Hi Kate! oh, I LOVE her face!!!  Is she one of Velvet's buddies? I am hoping you have lots of girls from Flicka! :girl: :girl:


----------



## helmstead (Oct 2, 2008)

*Re: Flicka's Kidding Thread*

Actually, she and Snips are best pals. I move the does into the nursery pens to kid, which is also where my juniors live to grow up. She and Snips are usually together, until the last day or so (Flicka is getting GRUMPY!)...Velvet has buddied up with my doe Two Spot in what we call the pasture pen =).
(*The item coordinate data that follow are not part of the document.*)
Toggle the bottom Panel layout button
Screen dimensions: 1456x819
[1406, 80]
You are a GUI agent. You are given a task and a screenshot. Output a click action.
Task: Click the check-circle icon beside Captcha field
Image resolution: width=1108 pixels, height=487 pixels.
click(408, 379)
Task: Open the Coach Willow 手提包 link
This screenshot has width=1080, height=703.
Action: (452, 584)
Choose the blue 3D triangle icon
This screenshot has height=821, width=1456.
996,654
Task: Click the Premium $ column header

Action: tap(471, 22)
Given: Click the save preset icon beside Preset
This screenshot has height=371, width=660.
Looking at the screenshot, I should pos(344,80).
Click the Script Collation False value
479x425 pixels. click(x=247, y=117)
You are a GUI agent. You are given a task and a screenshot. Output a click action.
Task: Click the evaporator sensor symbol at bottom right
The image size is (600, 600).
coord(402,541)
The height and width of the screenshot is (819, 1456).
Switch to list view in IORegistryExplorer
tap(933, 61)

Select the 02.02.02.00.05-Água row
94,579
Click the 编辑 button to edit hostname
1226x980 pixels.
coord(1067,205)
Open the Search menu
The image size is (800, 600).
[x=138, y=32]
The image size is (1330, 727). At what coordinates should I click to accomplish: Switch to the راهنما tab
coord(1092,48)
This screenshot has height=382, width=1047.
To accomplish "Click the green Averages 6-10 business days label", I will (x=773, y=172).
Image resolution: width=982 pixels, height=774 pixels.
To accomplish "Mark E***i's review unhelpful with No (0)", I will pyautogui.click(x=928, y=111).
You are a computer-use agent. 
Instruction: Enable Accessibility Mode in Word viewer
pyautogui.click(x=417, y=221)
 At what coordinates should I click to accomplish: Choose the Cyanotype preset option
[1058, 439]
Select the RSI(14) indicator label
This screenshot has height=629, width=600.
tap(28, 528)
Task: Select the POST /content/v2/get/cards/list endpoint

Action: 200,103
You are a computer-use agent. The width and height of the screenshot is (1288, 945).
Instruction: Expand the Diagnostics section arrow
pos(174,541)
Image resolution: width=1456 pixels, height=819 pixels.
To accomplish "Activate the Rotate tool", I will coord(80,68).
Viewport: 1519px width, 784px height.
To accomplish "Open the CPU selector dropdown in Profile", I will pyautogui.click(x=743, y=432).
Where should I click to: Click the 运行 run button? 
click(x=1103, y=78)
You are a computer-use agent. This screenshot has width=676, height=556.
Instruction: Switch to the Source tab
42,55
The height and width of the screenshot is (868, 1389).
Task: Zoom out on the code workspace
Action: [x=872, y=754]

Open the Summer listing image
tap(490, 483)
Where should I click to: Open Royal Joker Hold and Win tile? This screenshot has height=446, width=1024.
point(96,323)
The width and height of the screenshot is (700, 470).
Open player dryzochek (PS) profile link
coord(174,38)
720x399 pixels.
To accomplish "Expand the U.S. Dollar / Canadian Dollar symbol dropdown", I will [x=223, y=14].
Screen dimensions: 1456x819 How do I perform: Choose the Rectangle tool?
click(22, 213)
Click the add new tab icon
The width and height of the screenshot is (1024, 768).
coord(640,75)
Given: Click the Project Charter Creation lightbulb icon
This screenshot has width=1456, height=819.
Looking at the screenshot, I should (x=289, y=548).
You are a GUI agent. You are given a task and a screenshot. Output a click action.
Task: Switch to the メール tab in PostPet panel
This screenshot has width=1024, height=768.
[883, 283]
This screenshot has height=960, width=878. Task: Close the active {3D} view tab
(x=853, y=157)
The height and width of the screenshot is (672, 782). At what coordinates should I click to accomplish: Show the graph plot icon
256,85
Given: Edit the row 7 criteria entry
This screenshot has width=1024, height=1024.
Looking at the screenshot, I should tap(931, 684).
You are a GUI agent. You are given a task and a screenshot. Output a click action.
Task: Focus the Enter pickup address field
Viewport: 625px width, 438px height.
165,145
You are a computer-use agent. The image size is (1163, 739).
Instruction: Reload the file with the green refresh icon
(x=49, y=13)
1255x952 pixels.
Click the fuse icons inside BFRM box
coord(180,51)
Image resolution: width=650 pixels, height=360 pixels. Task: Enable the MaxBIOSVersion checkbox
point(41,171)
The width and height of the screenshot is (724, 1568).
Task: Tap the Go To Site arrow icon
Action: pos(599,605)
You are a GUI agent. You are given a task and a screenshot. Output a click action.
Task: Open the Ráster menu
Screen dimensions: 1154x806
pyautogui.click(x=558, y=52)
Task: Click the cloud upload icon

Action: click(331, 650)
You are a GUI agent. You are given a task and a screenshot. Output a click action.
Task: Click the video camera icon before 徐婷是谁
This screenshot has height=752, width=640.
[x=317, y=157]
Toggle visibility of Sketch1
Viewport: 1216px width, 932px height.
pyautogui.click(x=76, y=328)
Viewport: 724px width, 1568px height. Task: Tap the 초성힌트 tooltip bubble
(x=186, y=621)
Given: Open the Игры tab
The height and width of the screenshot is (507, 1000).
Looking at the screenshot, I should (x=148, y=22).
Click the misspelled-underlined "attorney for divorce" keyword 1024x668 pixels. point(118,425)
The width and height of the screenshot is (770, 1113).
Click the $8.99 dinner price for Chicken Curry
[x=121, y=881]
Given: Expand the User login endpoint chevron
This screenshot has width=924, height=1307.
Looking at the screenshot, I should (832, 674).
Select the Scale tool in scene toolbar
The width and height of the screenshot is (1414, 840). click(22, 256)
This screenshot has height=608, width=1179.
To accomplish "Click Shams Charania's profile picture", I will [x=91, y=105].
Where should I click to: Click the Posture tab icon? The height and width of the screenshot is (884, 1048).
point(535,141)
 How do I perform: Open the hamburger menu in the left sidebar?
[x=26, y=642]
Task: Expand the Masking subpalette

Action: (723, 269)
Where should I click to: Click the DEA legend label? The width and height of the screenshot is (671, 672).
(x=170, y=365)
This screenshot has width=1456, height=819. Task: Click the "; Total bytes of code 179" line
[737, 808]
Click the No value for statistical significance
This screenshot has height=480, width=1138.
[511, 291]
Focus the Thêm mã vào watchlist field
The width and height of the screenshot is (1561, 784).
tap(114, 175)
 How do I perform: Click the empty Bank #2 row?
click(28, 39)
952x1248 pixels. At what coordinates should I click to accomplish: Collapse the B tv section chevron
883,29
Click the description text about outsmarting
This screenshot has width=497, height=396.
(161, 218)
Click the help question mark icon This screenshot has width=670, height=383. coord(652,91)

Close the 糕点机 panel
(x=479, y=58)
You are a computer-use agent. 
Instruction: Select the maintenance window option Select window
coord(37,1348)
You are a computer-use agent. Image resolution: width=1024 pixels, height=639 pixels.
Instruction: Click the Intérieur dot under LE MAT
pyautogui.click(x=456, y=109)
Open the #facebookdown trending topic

Doesn't she have a neat face?

Flicka is no longer round...she's SQUARE! hahaha Poor baby. Ligs are dropping, too. I cannot WAIT! I wanna see what's in there!


----------



## liz (Oct 5, 2007)

*Re: Flicka's Kidding Thread*

She does have a very neat marked face...very sweet too.

I like seeing FF udders growing....it's sort of bittersweet as they leave "the baby year" , hers looks very good.

Kate, how old is she?


----------



## helmstead (Oct 2, 2008)

*Re: Flicka's Kidding Thread*

She was born March '08.


----------



## StaceyRosado (Oct 5, 2007)

*Re: Flicka's Kidding Thread*

she is getting there. Woot


----------



## liz (Oct 5, 2007)

*Re: Flicka's Kidding Thread*

Nice sized girl! STILL Hoping for :girl: :girl:

I asked her age because she still has that sweet little baby face


----------



## greatcashmeres (Jul 13, 2008)

*Re: Flicka's Kidding Thread*

Here's to :girl: :girl: & a very easy kidding. Yes, getting very exciting and the anticipation is building!


----------



## helmstead (Oct 2, 2008)

*Re: Flicka's Kidding Thread*

Fourth of July! She kidded with a buckling at 11 am!

Introducing Cabin Creek HMG Declaration


----------



## liz (Oct 5, 2007)

OMG! He is GORGEOUS!!!!! I know that he would have made a beautiful doeling, but WOW...Flicka did great passing on her flashiness!
*CONGRATULATIONS!!!!!!!!!!!!!!!*

He appears BE....is he?


----------



## Steph (May 7, 2009)

Happy 4th to you and your new baby! He's soooo cute! :stars:


----------



## toth boer goats (Jul 20, 2008)

Aww........how adorable.....he's a looker...  

4th of July baby.........sweet... :leap: :leap: :leap: :leap: 

Big congrats..... :greengrin:


----------



## capriola-nd (Jul 6, 2008)

Wow he is flashy! Very handsome guy!


----------



## AlaskaBoers (May 7, 2008)

pretty! looks at them spots! :thumb:


----------



## helmstead (Oct 2, 2008)

:fireworks: 

Thanks!


----------



## toth boer goats (Jul 20, 2008)

Your welcome  :flag:


----------



## helmstead (Oct 2, 2008)

Oh - and yeah he is blue eyed =)


----------



## liz (Oct 5, 2007)

> Oh - and yeah he is blue eyed =)


I KNEW IT!!! What a combo! That B/W with those BE is STUNNING!


----------



## RowdyKidz (Apr 2, 2009)

HE is STUNNING!!!! :drool: It must really stink that he's not a doe!  Cause he is GORGEUS! :shocked: :drool:


----------



## shadycreekgoats (Mar 23, 2009)

He is gorgeous!!! And so flashy!!!  He is adorable!!! 
Congratulations!!!


----------



## Epona142 (May 26, 2008)

What a handsome fellow!! :thumbup:


----------